Event definition not triggering Notification

I want to be notified when there are any FATAL messages. But Graylog is not sending the notification.

What I made:

• defined email notification with my Reply-To email address. It’s working.
• defined event with right stream and search query. Filter preview shows messages.
• other configuration:
  • Search within the last: 1 hour (for test, to be sure it will find any messages)
  • Execute search every: 1 minutes
  • Create Events for Definition if: Rule: count() > 0
• Notification: wired with the previous defined notification
  • Grace Period: Unchecked
  • Message Backlog: Checked, 1

In the Event Definitions list it shows in

• ‘Last Matched’: 2 days ago.
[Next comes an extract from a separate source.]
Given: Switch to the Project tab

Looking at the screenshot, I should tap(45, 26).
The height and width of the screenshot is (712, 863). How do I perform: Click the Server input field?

Why is that not working?
• Status: enabled
• Scheduling: Runs every 1 minutes, searching within the last 1 hour
• Scheduling Info: Status runnable,
  • Next execution: current time + 1 min,
  • Queued notifications: 0 <== what’s the meaning of that?
• More > Replay search: opens query with count() = 23 => so it should trigger the alert?

I use Graylog 6.1.2 Open

• List item

Did I missed something?

Event processor looks at indexed messages, so if indexing is backlogged there can be a delay. But since replay shows messages, it should be firing.
Have you tried testing with a different notification type, e.g. HTTP? That would show up immediately when it fires.

I solved the problem.
I created new Event Definition exactly the same as the previous one with the same notification.
I don’t see any differences in the definition, but it works.
Thanks for the support.

That’s strange. Glad you solved your issue. If it happens again, it would be interesting to drill down more to try and understand the root cause.

This topic was automatically closed 14 days after the last reply. New replies are no longer allowed.